= Beginning of Section =

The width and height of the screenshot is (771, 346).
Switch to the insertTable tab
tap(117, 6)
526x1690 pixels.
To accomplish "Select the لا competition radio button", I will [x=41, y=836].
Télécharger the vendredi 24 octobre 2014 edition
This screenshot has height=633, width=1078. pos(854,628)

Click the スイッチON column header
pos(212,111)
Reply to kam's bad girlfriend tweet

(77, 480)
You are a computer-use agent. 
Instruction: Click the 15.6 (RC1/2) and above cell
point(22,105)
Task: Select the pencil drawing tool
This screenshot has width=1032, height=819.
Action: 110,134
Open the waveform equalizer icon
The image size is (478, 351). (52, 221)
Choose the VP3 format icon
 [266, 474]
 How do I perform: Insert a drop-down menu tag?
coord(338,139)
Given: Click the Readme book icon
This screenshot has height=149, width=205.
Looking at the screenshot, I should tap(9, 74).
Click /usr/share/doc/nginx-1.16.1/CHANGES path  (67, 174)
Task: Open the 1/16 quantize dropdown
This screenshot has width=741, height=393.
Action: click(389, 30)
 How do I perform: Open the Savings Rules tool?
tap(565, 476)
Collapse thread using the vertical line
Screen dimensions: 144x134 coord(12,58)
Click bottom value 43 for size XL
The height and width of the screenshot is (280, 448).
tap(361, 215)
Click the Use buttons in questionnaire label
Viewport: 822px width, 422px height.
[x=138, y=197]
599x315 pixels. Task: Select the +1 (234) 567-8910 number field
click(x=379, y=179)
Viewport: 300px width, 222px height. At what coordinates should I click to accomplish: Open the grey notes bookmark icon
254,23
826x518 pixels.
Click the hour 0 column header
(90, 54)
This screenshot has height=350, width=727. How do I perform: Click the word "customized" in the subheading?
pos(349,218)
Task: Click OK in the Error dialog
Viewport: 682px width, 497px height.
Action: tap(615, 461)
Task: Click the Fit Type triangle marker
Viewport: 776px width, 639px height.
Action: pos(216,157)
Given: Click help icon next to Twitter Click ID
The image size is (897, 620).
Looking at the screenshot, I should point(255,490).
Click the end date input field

= End of Section =

### TASK
Every record must be repeated precisely and in full.

### FINISHED TASK
The width and height of the screenshot is (771, 346).
Switch to the insertTable tab
tap(117, 6)
526x1690 pixels.
To accomplish "Select the لا competition radio button", I will [x=41, y=836].
Télécharger the vendredi 24 octobre 2014 edition
This screenshot has height=633, width=1078. pos(854,628)

Click the スイッチON column header
pos(212,111)
Reply to kam's bad girlfriend tweet

(77, 480)
You are a computer-use agent. 
Instruction: Click the 15.6 (RC1/2) and above cell
point(22,105)
Task: Select the pencil drawing tool
This screenshot has width=1032, height=819.
Action: 110,134
Open the waveform equalizer icon
The image size is (478, 351). (52, 221)
Choose the VP3 format icon
 [266, 474]
 How do I perform: Insert a drop-down menu tag?
coord(338,139)
Given: Click the Readme book icon
This screenshot has height=149, width=205.
Looking at the screenshot, I should tap(9, 74).
Click /usr/share/doc/nginx-1.16.1/CHANGES path  (67, 174)
Task: Open the 1/16 quantize dropdown
This screenshot has width=741, height=393.
Action: click(389, 30)
 How do I perform: Open the Savings Rules tool?
tap(565, 476)
Collapse thread using the vertical line
Screen dimensions: 144x134 coord(12,58)
Click bottom value 43 for size XL
The height and width of the screenshot is (280, 448).
tap(361, 215)
Click the Use buttons in questionnaire label
Viewport: 822px width, 422px height.
[x=138, y=197]
599x315 pixels. Task: Select the +1 (234) 567-8910 number field
click(x=379, y=179)
Viewport: 300px width, 222px height. At what coordinates should I click to accomplish: Open the grey notes bookmark icon
254,23
826x518 pixels.
Click the hour 0 column header
(90, 54)
This screenshot has height=350, width=727. How do I perform: Click the word "customized" in the subheading?
pos(349,218)
Task: Click OK in the Error dialog
Viewport: 682px width, 497px height.
Action: tap(615, 461)
Task: Click the Fit Type triangle marker
Viewport: 776px width, 639px height.
Action: pos(216,157)
Given: Click help icon next to Twitter Click ID
The image size is (897, 620).
Looking at the screenshot, I should point(255,490).
Click the end date input field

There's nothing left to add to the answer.